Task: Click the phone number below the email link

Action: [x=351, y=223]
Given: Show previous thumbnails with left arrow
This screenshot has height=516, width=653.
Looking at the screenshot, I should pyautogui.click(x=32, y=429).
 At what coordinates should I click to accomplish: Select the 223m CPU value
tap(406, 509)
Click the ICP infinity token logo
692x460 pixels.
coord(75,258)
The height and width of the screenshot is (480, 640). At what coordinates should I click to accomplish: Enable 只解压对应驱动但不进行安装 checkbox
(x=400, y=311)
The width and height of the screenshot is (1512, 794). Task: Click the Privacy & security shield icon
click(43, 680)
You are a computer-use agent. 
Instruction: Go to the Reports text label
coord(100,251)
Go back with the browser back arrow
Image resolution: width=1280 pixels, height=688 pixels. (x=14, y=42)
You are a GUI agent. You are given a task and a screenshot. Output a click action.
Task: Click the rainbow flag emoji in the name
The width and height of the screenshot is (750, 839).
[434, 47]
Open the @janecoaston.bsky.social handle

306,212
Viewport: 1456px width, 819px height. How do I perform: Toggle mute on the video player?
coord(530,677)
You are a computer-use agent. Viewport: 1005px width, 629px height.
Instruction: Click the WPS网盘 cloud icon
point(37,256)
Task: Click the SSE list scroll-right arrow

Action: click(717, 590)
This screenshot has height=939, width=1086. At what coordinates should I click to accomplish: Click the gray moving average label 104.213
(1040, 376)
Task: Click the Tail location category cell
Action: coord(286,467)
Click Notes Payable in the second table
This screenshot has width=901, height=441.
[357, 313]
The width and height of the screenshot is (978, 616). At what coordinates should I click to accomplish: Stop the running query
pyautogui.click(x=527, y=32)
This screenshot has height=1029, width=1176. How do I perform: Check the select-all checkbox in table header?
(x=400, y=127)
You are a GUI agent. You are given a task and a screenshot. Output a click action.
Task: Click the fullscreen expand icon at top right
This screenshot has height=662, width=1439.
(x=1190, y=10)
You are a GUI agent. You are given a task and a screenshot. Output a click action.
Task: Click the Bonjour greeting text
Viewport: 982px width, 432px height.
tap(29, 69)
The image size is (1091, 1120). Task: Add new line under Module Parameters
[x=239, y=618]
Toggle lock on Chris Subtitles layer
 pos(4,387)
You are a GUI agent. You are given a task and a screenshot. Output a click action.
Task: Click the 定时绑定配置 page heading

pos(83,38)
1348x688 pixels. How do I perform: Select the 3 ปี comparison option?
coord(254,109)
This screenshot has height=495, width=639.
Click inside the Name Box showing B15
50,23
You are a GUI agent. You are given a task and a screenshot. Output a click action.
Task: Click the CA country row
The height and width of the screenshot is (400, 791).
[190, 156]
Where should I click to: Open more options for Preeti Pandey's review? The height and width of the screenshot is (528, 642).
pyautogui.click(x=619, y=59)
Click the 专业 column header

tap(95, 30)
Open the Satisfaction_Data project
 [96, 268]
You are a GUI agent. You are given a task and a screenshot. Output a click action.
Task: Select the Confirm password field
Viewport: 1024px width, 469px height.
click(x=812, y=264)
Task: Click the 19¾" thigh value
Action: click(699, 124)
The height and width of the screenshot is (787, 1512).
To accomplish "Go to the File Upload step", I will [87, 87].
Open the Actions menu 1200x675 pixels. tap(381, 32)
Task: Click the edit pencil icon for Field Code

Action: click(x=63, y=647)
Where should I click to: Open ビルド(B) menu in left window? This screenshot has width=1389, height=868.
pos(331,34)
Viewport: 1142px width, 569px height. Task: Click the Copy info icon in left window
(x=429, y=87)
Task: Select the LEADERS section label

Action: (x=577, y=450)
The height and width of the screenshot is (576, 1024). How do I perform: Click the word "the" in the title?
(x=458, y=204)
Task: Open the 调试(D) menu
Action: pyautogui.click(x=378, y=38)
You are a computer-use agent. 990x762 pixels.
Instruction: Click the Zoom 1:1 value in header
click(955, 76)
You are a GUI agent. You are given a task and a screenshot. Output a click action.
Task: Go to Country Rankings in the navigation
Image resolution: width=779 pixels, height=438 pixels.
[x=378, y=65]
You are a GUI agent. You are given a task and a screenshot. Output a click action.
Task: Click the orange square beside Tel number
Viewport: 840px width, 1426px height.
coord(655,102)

■ **WHAT IS BEING ASKED**:
Repeat the records, every one of them, without any deviation.

■ **ANSWER BOX**:
Task: Click the phone number below the email link

Action: [x=351, y=223]
Given: Show previous thumbnails with left arrow
This screenshot has height=516, width=653.
Looking at the screenshot, I should pyautogui.click(x=32, y=429).
 At what coordinates should I click to accomplish: Select the 223m CPU value
tap(406, 509)
Click the ICP infinity token logo
692x460 pixels.
coord(75,258)
The height and width of the screenshot is (480, 640). At what coordinates should I click to accomplish: Enable 只解压对应驱动但不进行安装 checkbox
(x=400, y=311)
The width and height of the screenshot is (1512, 794). Task: Click the Privacy & security shield icon
click(43, 680)
You are a computer-use agent. 
Instruction: Go to the Reports text label
coord(100,251)
Go back with the browser back arrow
Image resolution: width=1280 pixels, height=688 pixels. (x=14, y=42)
You are a GUI agent. You are given a task and a screenshot. Output a click action.
Task: Click the rainbow flag emoji in the name
The width and height of the screenshot is (750, 839).
[434, 47]
Open the @janecoaston.bsky.social handle

306,212
Viewport: 1456px width, 819px height. How do I perform: Toggle mute on the video player?
coord(530,677)
You are a computer-use agent. Viewport: 1005px width, 629px height.
Instruction: Click the WPS网盘 cloud icon
point(37,256)
Task: Click the SSE list scroll-right arrow

Action: click(717, 590)
This screenshot has height=939, width=1086. At what coordinates should I click to accomplish: Click the gray moving average label 104.213
(1040, 376)
Task: Click the Tail location category cell
Action: coord(286,467)
Click Notes Payable in the second table
This screenshot has width=901, height=441.
[357, 313]
The width and height of the screenshot is (978, 616). At what coordinates should I click to accomplish: Stop the running query
pyautogui.click(x=527, y=32)
This screenshot has height=1029, width=1176. How do I perform: Check the select-all checkbox in table header?
(x=400, y=127)
You are a GUI agent. You are given a task and a screenshot. Output a click action.
Task: Click the fullscreen expand icon at top right
This screenshot has height=662, width=1439.
(x=1190, y=10)
You are a GUI agent. You are given a task and a screenshot. Output a click action.
Task: Click the Bonjour greeting text
Viewport: 982px width, 432px height.
tap(29, 69)
The image size is (1091, 1120). Task: Add new line under Module Parameters
[x=239, y=618]
Toggle lock on Chris Subtitles layer
 pos(4,387)
You are a GUI agent. You are given a task and a screenshot. Output a click action.
Task: Click the 定时绑定配置 page heading

pos(83,38)
1348x688 pixels. How do I perform: Select the 3 ปี comparison option?
coord(254,109)
This screenshot has height=495, width=639.
Click inside the Name Box showing B15
50,23
You are a GUI agent. You are given a task and a screenshot. Output a click action.
Task: Click the CA country row
The height and width of the screenshot is (400, 791).
[190, 156]
Where should I click to: Open more options for Preeti Pandey's review? The height and width of the screenshot is (528, 642).
pyautogui.click(x=619, y=59)
Click the 专业 column header

tap(95, 30)
Open the Satisfaction_Data project
 [96, 268]
You are a GUI agent. You are given a task and a screenshot. Output a click action.
Task: Select the Confirm password field
Viewport: 1024px width, 469px height.
click(x=812, y=264)
Task: Click the 19¾" thigh value
Action: click(699, 124)
The height and width of the screenshot is (787, 1512).
To accomplish "Go to the File Upload step", I will [87, 87].
Open the Actions menu 1200x675 pixels. tap(381, 32)
Task: Click the edit pencil icon for Field Code

Action: click(x=63, y=647)
Where should I click to: Open ビルド(B) menu in left window? This screenshot has width=1389, height=868.
pos(331,34)
Viewport: 1142px width, 569px height. Task: Click the Copy info icon in left window
(x=429, y=87)
Task: Select the LEADERS section label

Action: (x=577, y=450)
The height and width of the screenshot is (576, 1024). How do I perform: Click the word "the" in the title?
(x=458, y=204)
Task: Open the 调试(D) menu
Action: pyautogui.click(x=378, y=38)
You are a computer-use agent. 990x762 pixels.
Instruction: Click the Zoom 1:1 value in header
click(955, 76)
You are a GUI agent. You are given a task and a screenshot. Output a click action.
Task: Go to Country Rankings in the navigation
Image resolution: width=779 pixels, height=438 pixels.
[x=378, y=65]
You are a GUI agent. You are given a task and a screenshot. Output a click action.
Task: Click the orange square beside Tel number
Viewport: 840px width, 1426px height.
coord(655,102)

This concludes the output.